Para facilitar el deslizamiento de las manos suelen utilizarse el talco o la glicerina, o bien cremas o emulsiones a las que se supone algún efecto coadyuvante.
Apartándose un poco de las bases del masaje manual, el masaje mecánico obtiene notables resultados, sirviéndose de aparatos más o menos ingeniosos que lo asocian a otros principios terapéuticos. Ofrece la ventaja de no precisar personal especializado, por lo que a menudo sigue al masaje manual superficial, sustituyendo al medio-profundo.
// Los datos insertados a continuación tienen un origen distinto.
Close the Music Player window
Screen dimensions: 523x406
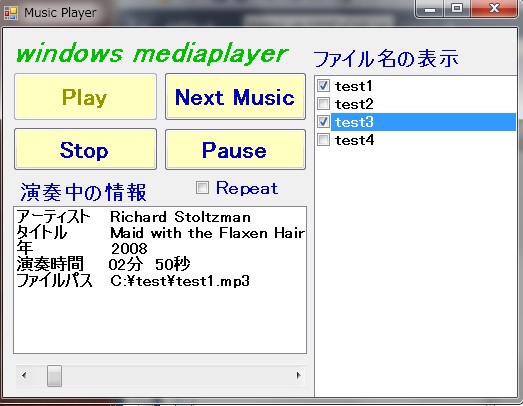click(494, 9)
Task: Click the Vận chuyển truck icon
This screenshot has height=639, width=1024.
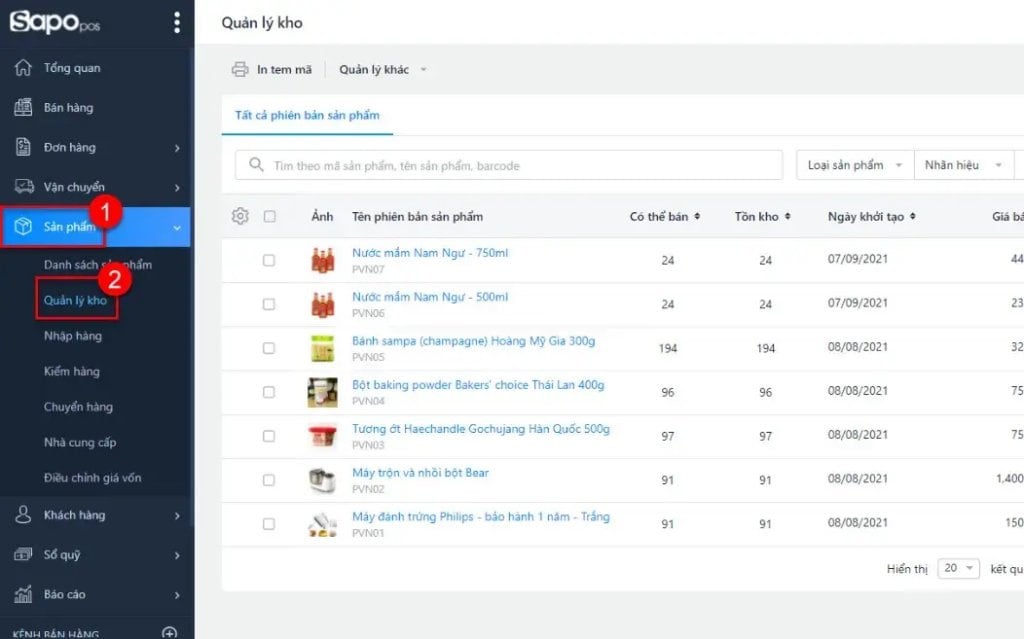Action: [x=24, y=187]
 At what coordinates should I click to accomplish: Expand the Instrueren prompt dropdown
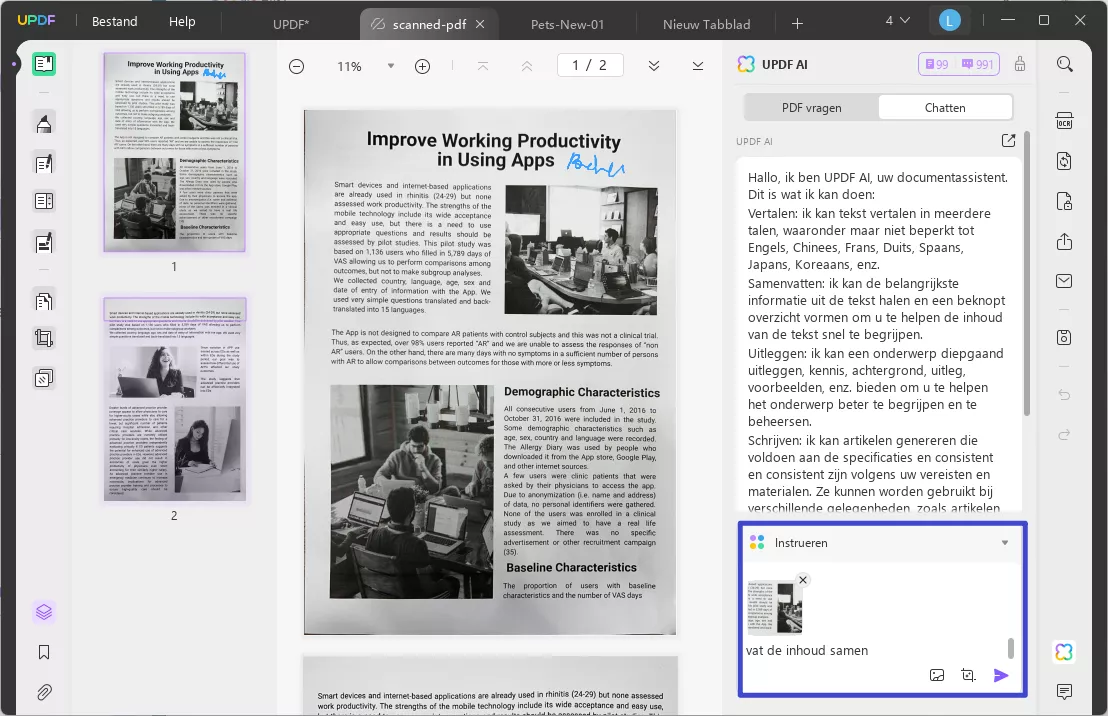[1005, 543]
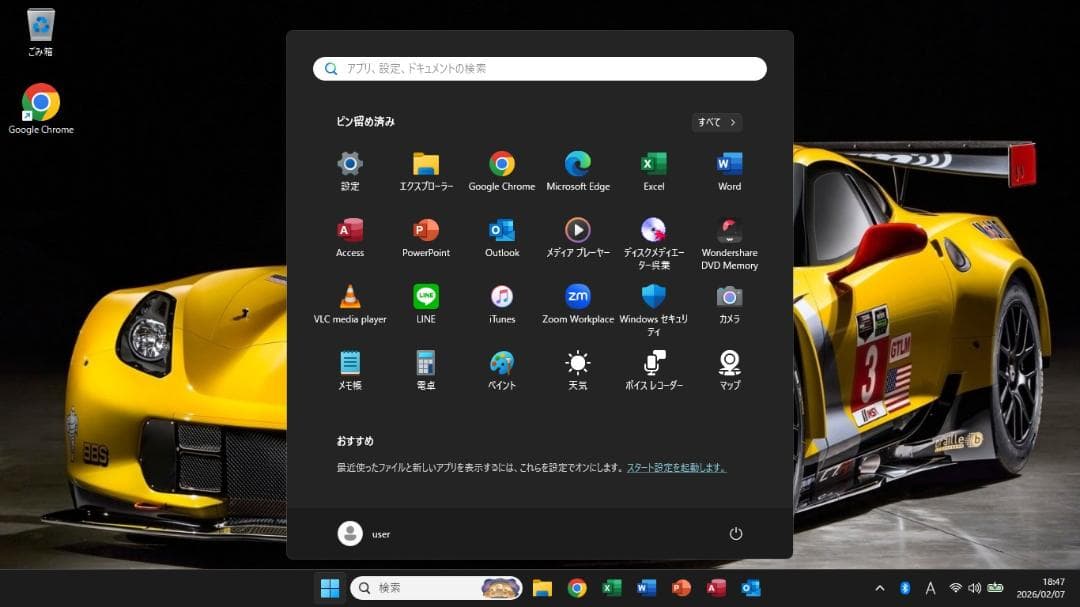Open the マップ maps app

point(729,363)
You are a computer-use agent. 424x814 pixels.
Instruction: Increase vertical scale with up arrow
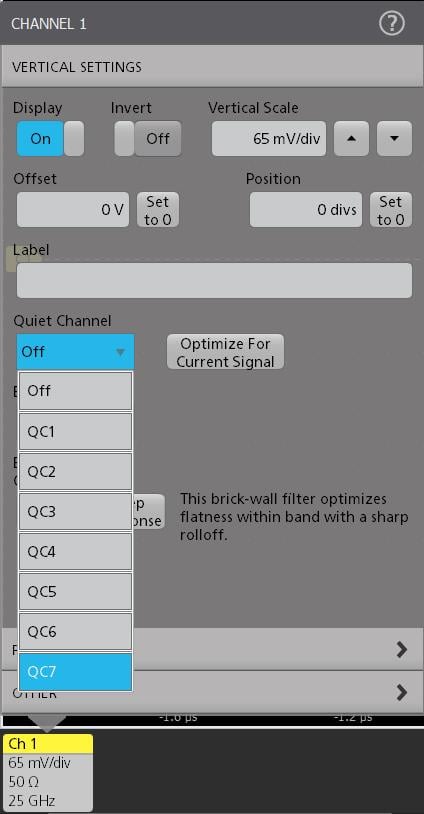351,139
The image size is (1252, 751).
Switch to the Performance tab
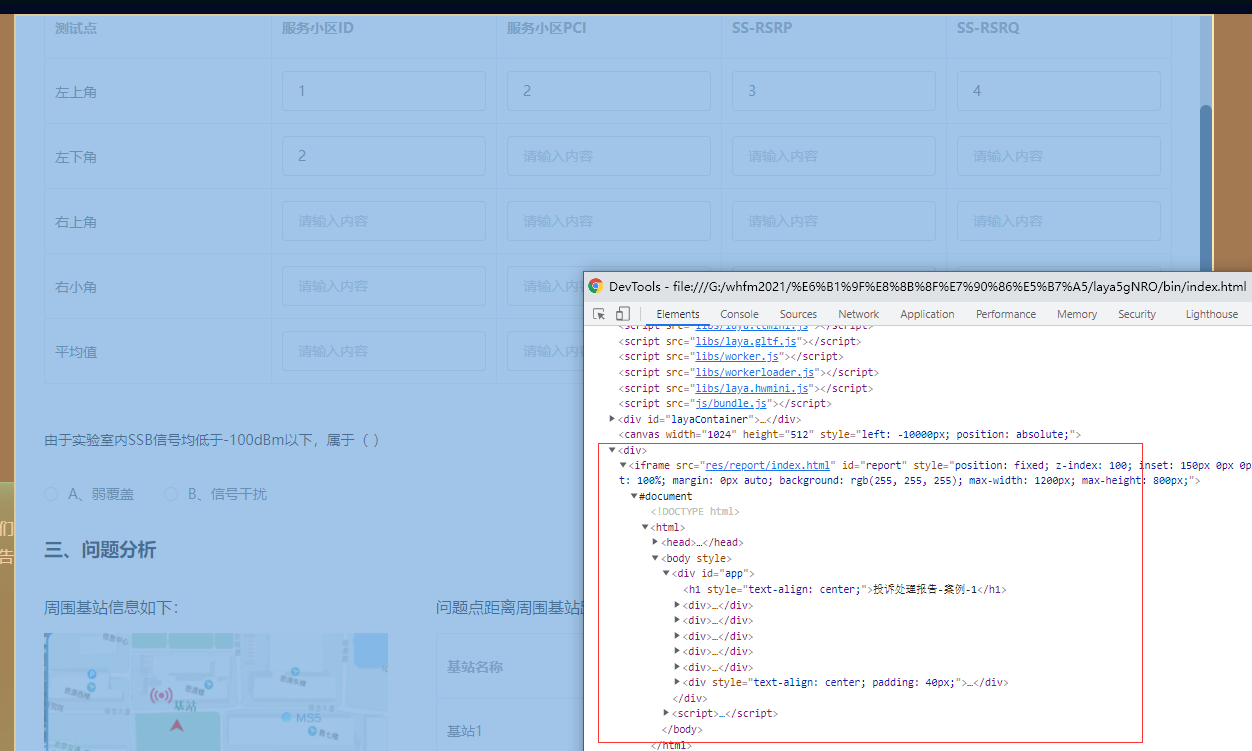pyautogui.click(x=1005, y=313)
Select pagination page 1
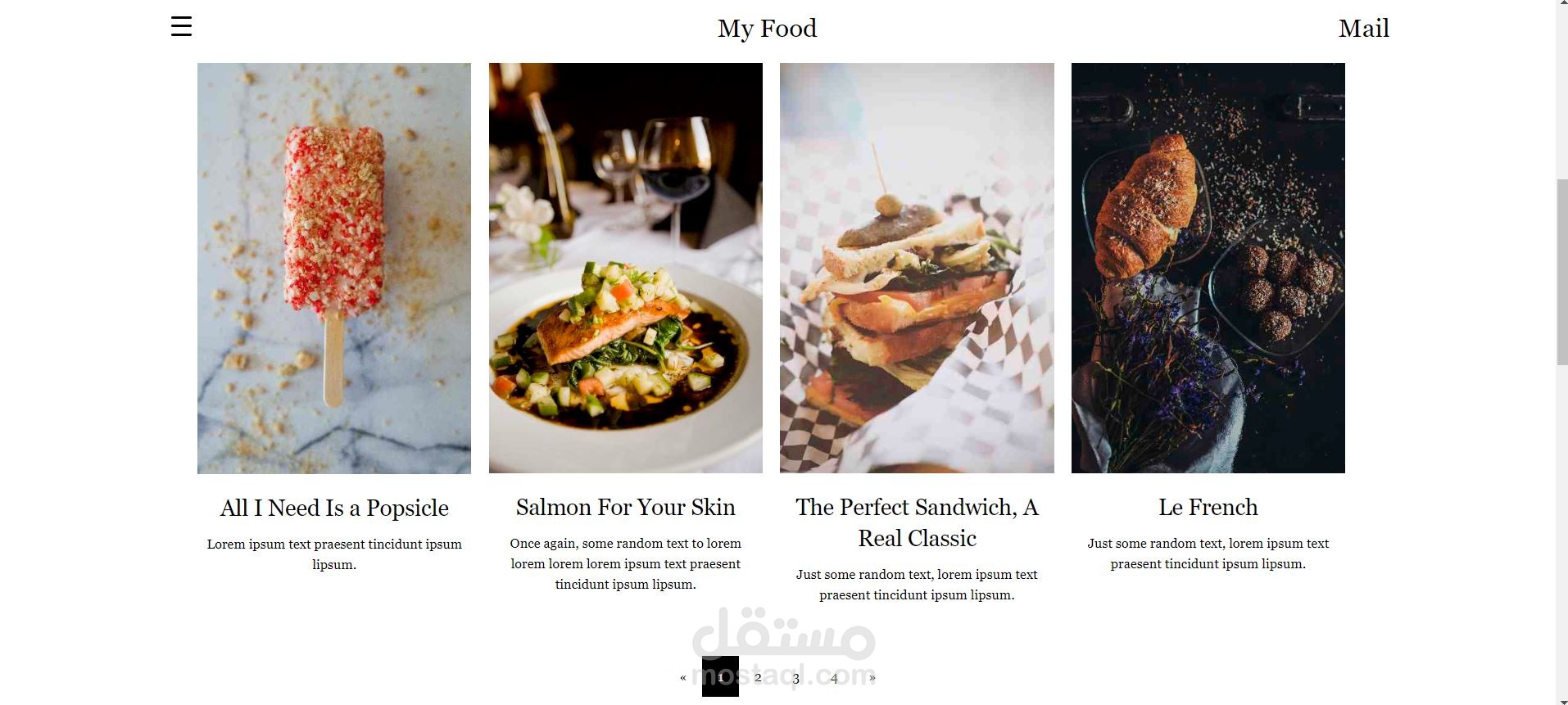 (x=720, y=676)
Como elementos de este tipo de masaje mencionaremos los “chorros de aire”. Se basan en un simple compresor que proporciona un caudal de aire a presión y temperatura variables. A la acción del masaje une además la del calor. Las “ventosas” ayudan a la secreción superficial de los exudados y activan notablemente el riego sanguíneo. No obstante sólo pueden aplicarse si existe una circulación periférica sin problemas. El “vibrador eléctrico”, de acción muy simple, tiene un notable efecto y amplio campo.
Como normas generales de aplicación ha de tenerse en cuenta, en cualquier caso, que la respuesta a la excitación externa de los tegumentos es muy distinta según los sujetos. La reacción puede hacer variar los resultados y esta razón explica el porqué insistimos en que la acción del masajista debe ser delicada, precisa y matizada. Se comprenderá pues fácilmente el que la excitación cutánea del masaje sea un arma terapéutica muy eficaz, si se maneja con atención y prudencia máximas. Y se comprenderá también que el masaje mecánico, al carecer de la facultad del tacto y de la interpretación inmediata del masajista, ofrezca notables peligros.